(Work to complete): Please reproduce the passage of the article on the Stryker and Zimmer damages appeal from "December 05, 2018" to "on willful infringement.", word for word.

(Excerpt to read):
'''

Federal Circuit Asked to Dial Back $254 Million Award
District judges need guidance on applying the Supreme Court's new willfulness framework, Wilmer's Seth Waxman argues for Zimmer Inc.
December 05, 2018 at 08:08 PM
3 minute read
It's been two and a half years since Stryker Corp. and Zimmer Inc. took their long-running patent infringement dispute to the U.S. Supreme Court, ending in a new, more relaxed standard for imposing enhanced damages on willful infringement.
But the two medical device companies are still thrashing out exactly how much money Zimmer should pay for willfully infringing Stryker's patents on specialty suction devices. On remand from the Supreme Court, U.S. District Chief Judge Robert Jonker of the Western District of Michigan again imposed the maximum penalty, trebling the jury's $70 million award. With supplemental damages, prejudgment interest and an $8 million attorney fee award, the total came to $254 million.
On Monday, Wilmer Cutler Pickering Hale & Dorr partner Seth Waxman argued to the U.S. Court of Appeals for the Federal Circuit that Zimmer shouldn't have to swallow one of the largest enhanced damage awards in patent history. He accused Jonker of mechanically applying the Read factors—a set of guidelines district judges use when considering enhancements—in a mechanical, check-the-box fashion. What's more, Jonker ignored that the Federal Circuit itself has found in previous appeals that Zimmer's trial defenses were “not unreasonable.”
“The district court's award of the maximum enhanced damages was flawed as a matter of law,” Waxman said in Stryker v. Zimmer, asking the judges to “clarify and correct the district court's confusion on the meaning of the Read factors, in order to provide lower courts with guidance.”

'''

(Information):
'''

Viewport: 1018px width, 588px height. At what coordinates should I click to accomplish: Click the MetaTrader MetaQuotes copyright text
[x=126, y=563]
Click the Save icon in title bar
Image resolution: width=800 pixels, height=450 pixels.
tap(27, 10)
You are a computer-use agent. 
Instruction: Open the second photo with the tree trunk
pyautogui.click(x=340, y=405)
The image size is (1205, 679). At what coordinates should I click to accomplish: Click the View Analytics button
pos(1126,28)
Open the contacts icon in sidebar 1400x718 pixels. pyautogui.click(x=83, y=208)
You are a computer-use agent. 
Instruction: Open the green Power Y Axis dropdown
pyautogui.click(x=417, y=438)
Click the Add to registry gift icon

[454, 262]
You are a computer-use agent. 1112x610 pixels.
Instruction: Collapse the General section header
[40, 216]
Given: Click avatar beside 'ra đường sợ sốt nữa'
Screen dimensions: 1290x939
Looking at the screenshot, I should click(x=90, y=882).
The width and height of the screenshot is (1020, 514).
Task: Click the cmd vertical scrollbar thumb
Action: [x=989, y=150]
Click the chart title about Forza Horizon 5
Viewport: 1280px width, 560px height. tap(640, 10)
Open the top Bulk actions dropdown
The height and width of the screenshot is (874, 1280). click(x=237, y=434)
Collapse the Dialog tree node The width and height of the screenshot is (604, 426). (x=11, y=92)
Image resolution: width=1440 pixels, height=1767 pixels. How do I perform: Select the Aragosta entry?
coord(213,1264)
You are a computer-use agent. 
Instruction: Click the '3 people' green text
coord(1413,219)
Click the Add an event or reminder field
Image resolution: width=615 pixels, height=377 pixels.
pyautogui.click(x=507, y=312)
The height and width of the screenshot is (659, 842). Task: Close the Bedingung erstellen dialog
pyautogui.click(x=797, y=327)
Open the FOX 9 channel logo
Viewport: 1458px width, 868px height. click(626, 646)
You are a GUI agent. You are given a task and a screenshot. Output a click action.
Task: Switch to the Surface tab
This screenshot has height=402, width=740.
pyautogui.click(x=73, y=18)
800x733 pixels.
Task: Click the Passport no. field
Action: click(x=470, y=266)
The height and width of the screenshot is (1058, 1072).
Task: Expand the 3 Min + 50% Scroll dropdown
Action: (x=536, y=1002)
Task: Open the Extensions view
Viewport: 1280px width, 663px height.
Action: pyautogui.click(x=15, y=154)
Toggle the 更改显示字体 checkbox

'''

(Answer box):
December 05, 2018 at 08:08 PM
3 minute read
It's been two and a half years since Stryker Corp. and Zimmer Inc. took their long-running patent infringement dispute to the U.S. Supreme Court, ending in a new, more relaxed standard for imposing enhanced damages on willful infringement.